··· Texto selecionado

# Quando se formará o EDOUARD no Atlântico ?



## Vince (24 Jul 2008 às 15:38)

Quando se formará o 5º ciclone tropical com nome no Atlântico este ano ?

Já agora acrescentem o local onde se formará:

- Entre Cabo Verde e Caraíbas
- Mar das Caraíbas
- Golfo do México
- Atântico a norte das Caraíbas

E a intensidade a que chegará:

- Tempestade Tropical
- Furacão (cat 1-2)
- Grande Furacão (cat 3-5)

Nota: a data/local é a formação, ou seja, formação de depressão tropical oficializada pelo NHC, mesmo que adquira nome apenas posteriormente.


----------



## ]ToRnAdO[ (24 Jul 2008 às 15:40)

*Re: Quando se formará o EDOUARD (Atlântico 2008 #05)*



Vince disse:


> Quando se formará o 5º ciclone tropical com nome no Atlântico este ano ?
> Já agora acrescentem o local onde se formará:
> 
> - Entre Cabo Verde e Caraíbas
> ...

······

» Tarefa proposta A:
Resuma o parágrafo da discussão sobre o EDOUARD que começa por "Nota: a data/local é a formação" e mantenha os factos principais.
» Tarefa proposta B:
Prossiga a discussão sobre o EDOUARD a partir do ponto em que o texto acaba.

··· Dados fornecidos

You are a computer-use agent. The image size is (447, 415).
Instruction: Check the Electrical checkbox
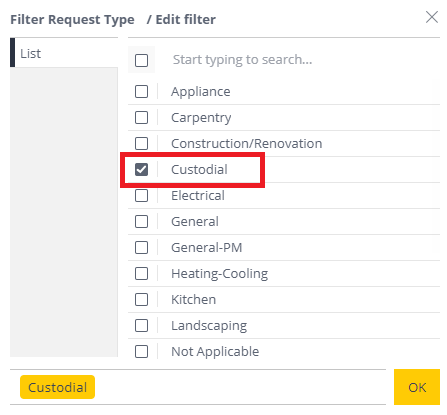pos(141,195)
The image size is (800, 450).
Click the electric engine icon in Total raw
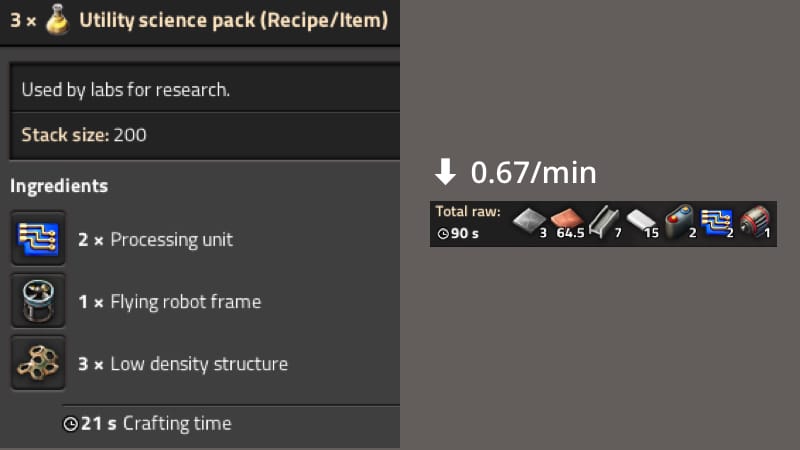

······

» Resposta A:
Contam a data e o local em que o NHC oficializa a depressão tropical, mesmo que o nome só lhe seja dado mais tarde.

» Resposta B:
Eu voto em Cabo Verde...

Existe uma grande pertubação que tem grande chance de se organizar.. a Sueste do enfraquecido 97L...

25 de Julho a 31 Julho


----------



## Mário Barros (24 Jul 2008 às 15:43)

*Re: Quando se formará o EDOUARD (Atlântico 2008 #05)*

De 1 a 7 de Agosto  categoria 3


----------



## João Soares (24 Jul 2008 às 16:13)

*Re: Quando se formará o EDOUARD (Atlântico 2008 #05)*

De 1 a 7 Agosto

Golfo do México


----------



## vitamos (24 Jul 2008 às 17:01)

*Re: Quando se formará o EDOUARD (Atlântico 2008 #05)*

25 a 31 de Julho perto de Cabo Verde! Tem sido uma zona muito activa, penso que poderá voltar a se-lo ainda na próxima semana... mero palpite!

EDIT - Categoria 1


----------



## Vince (24 Jul 2008 às 17:13)

*Re: Quando se formará o EDOUARD (Atlântico 2008 #05)*

Editei o original, se quiserem acrescentem também o palpite/previsão para a intensidade a que chegará:

- Tempestade Tropical
- Furacão (cat 1-2)
- Grande Furacão (cat 3-5)


----------



## ]ToRnAdO[ (24 Jul 2008 às 17:15)

*Re: Quando se formará o EDOUARD (Atlântico 2008 #05)*



Vince disse:


> Editei o original, se quiserem acrescentem também o palpite/previsão para a intensidade a que chegará:
> 
> - Tempestade Tropical
> - Furacão (cat 1-2)
> - Grande Furacão (cat 3-5)




Acho que fico no meio termo de 2 a 3!!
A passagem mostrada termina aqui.